Line count for "This": give the number of lines in the records below that hold it, and nothing else.

(Screenshot grounding data)
• • • • •
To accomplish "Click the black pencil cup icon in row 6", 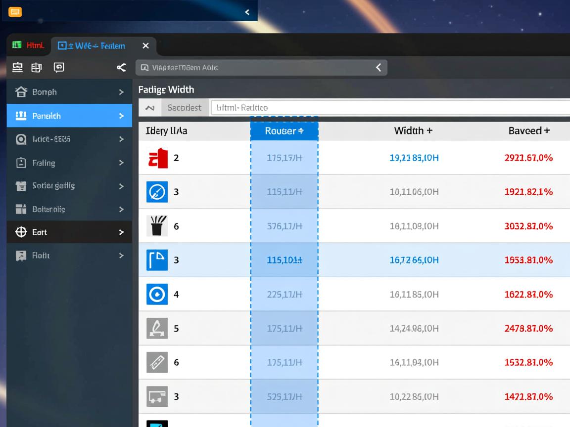I will pyautogui.click(x=157, y=226).
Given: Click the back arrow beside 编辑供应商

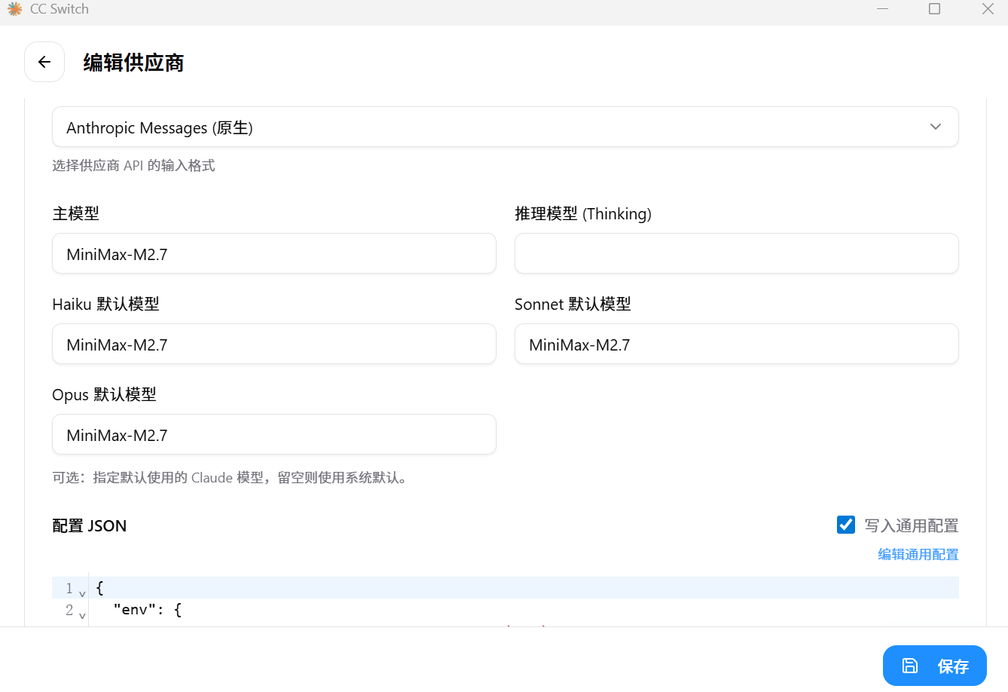Looking at the screenshot, I should coord(44,61).
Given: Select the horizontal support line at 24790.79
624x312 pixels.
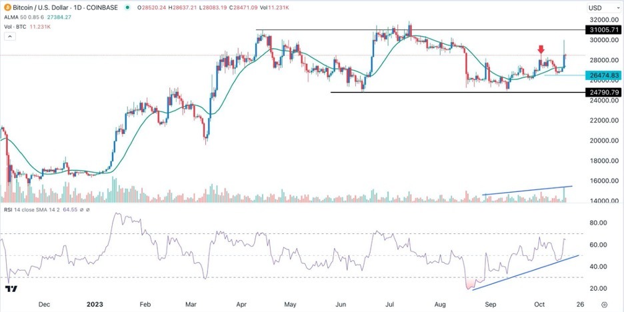Looking at the screenshot, I should click(x=457, y=92).
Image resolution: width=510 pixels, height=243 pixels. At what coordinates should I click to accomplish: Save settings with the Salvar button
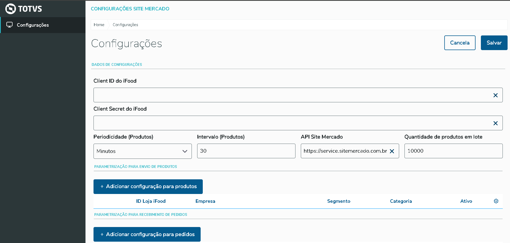click(494, 43)
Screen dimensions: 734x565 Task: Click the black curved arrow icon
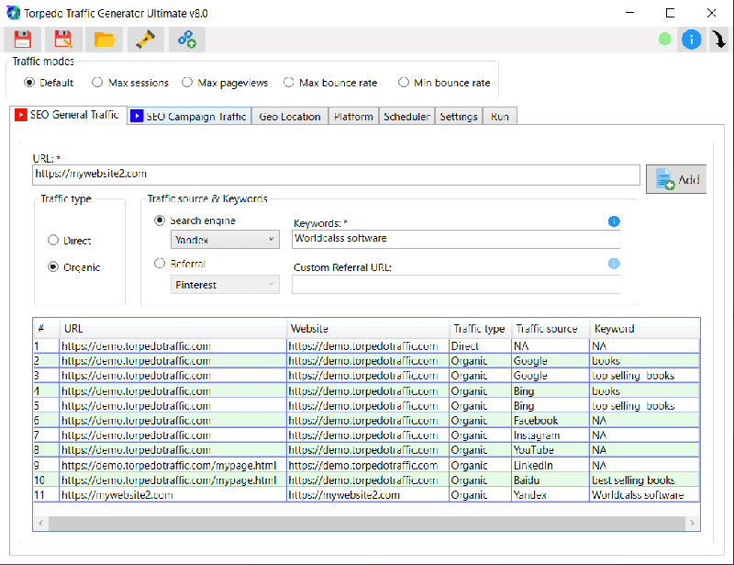[x=719, y=40]
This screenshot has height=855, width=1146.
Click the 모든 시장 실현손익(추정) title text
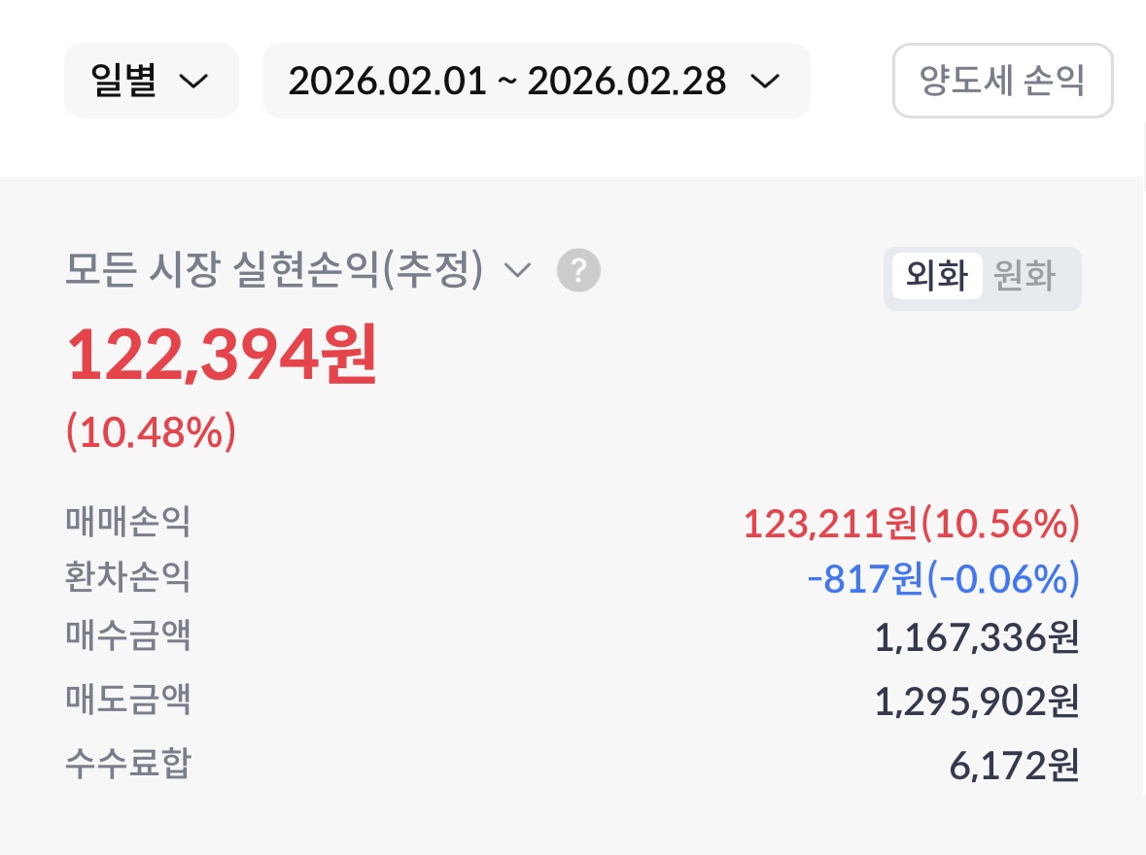274,271
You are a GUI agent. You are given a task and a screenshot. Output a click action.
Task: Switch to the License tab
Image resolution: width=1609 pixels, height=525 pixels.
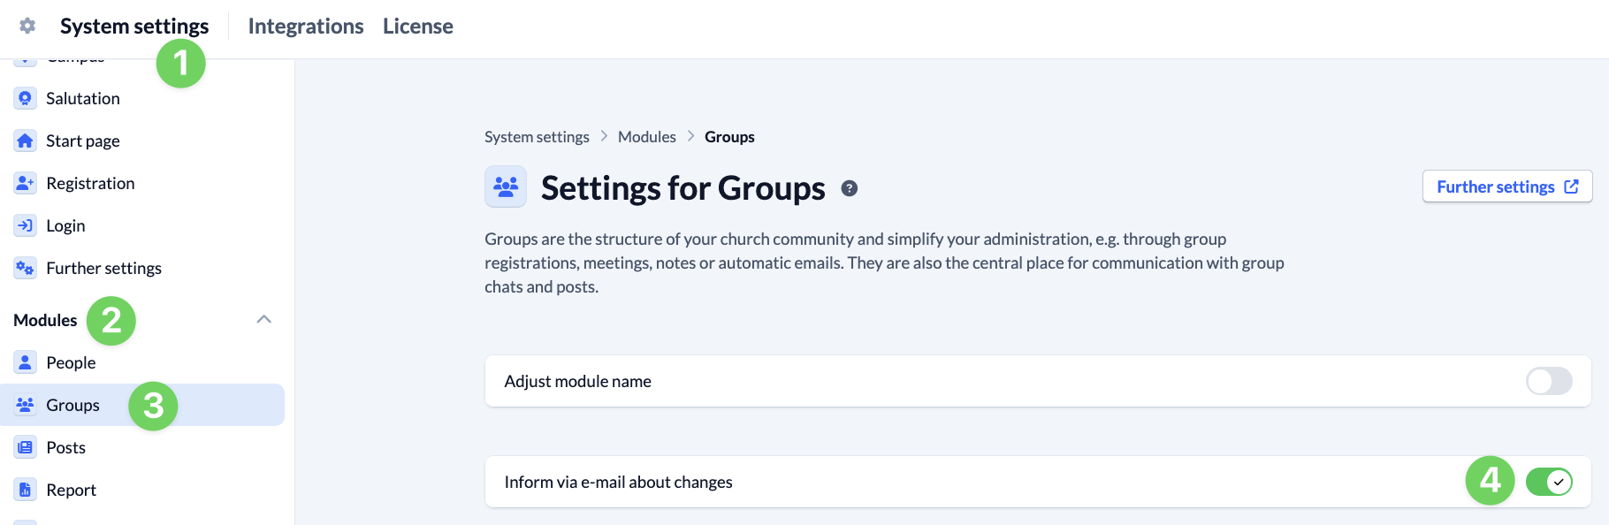point(417,27)
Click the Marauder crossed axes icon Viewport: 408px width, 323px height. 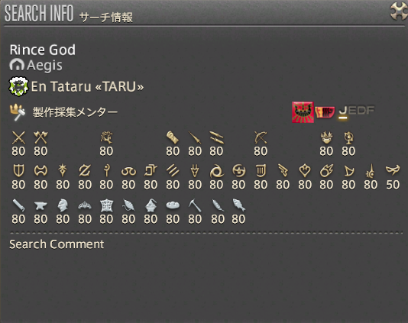(40, 137)
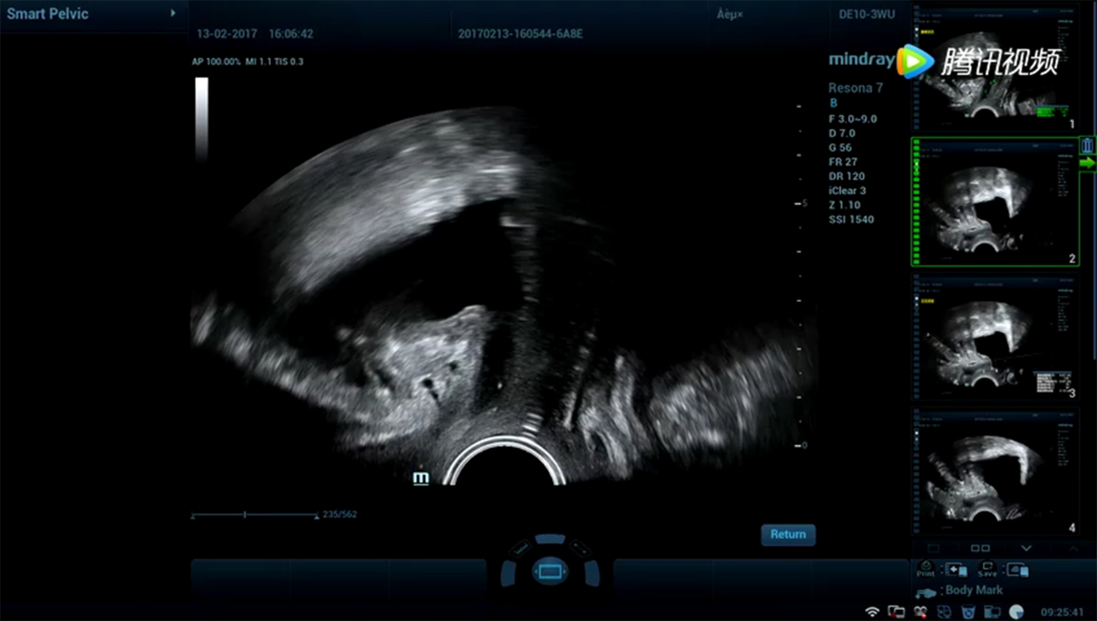Switch thumbnails to single-image layout
Screen dimensions: 1097x621
tap(934, 549)
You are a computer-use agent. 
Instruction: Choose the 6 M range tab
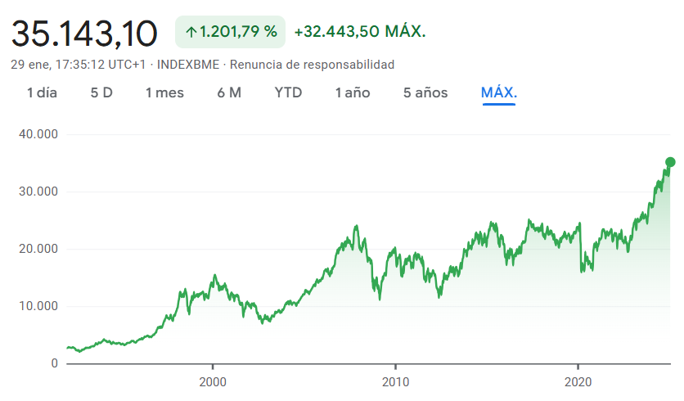point(229,92)
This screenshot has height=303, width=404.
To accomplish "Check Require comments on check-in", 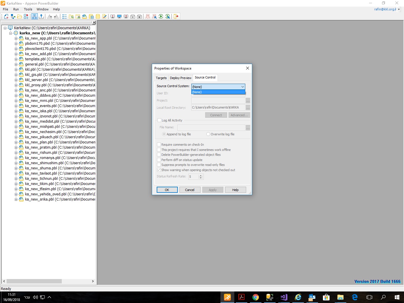I will 159,145.
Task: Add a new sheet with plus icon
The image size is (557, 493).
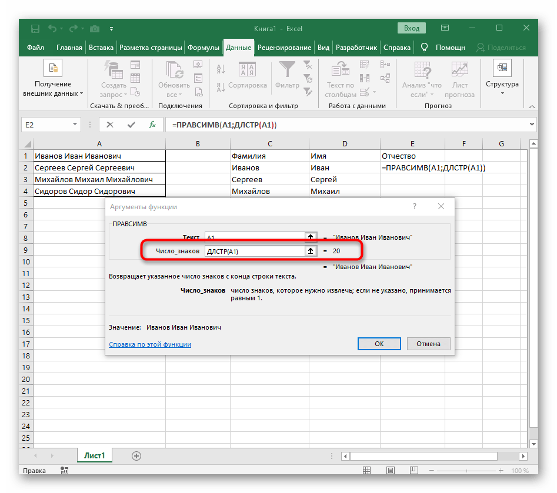Action: 136,455
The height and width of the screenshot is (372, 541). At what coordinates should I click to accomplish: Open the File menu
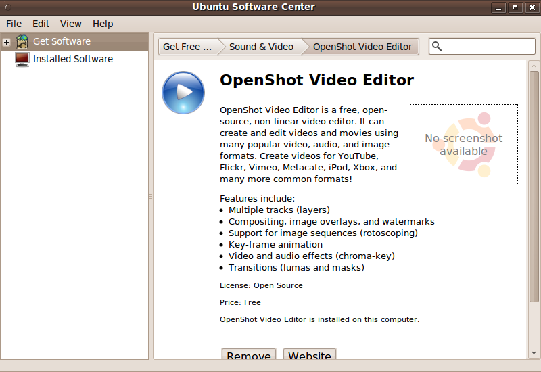click(x=14, y=24)
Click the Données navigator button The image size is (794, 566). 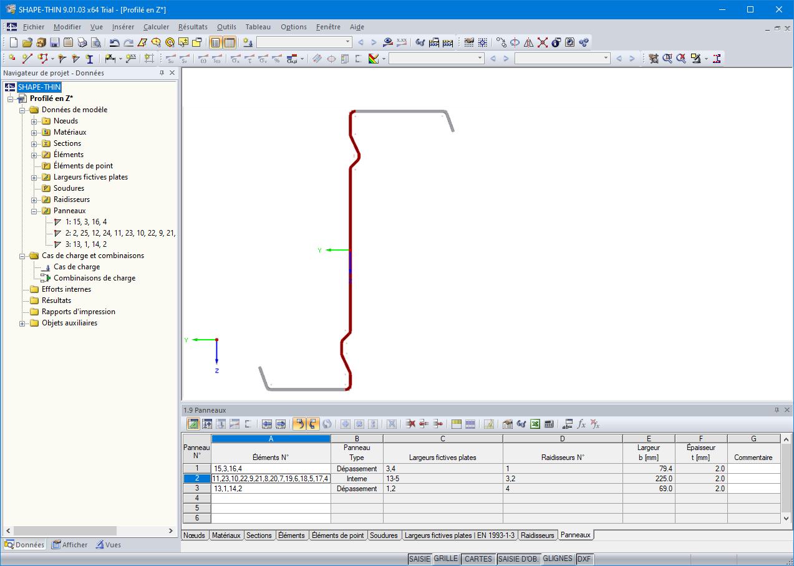24,545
• • • • •
**SOLVED PROBLEM:** 2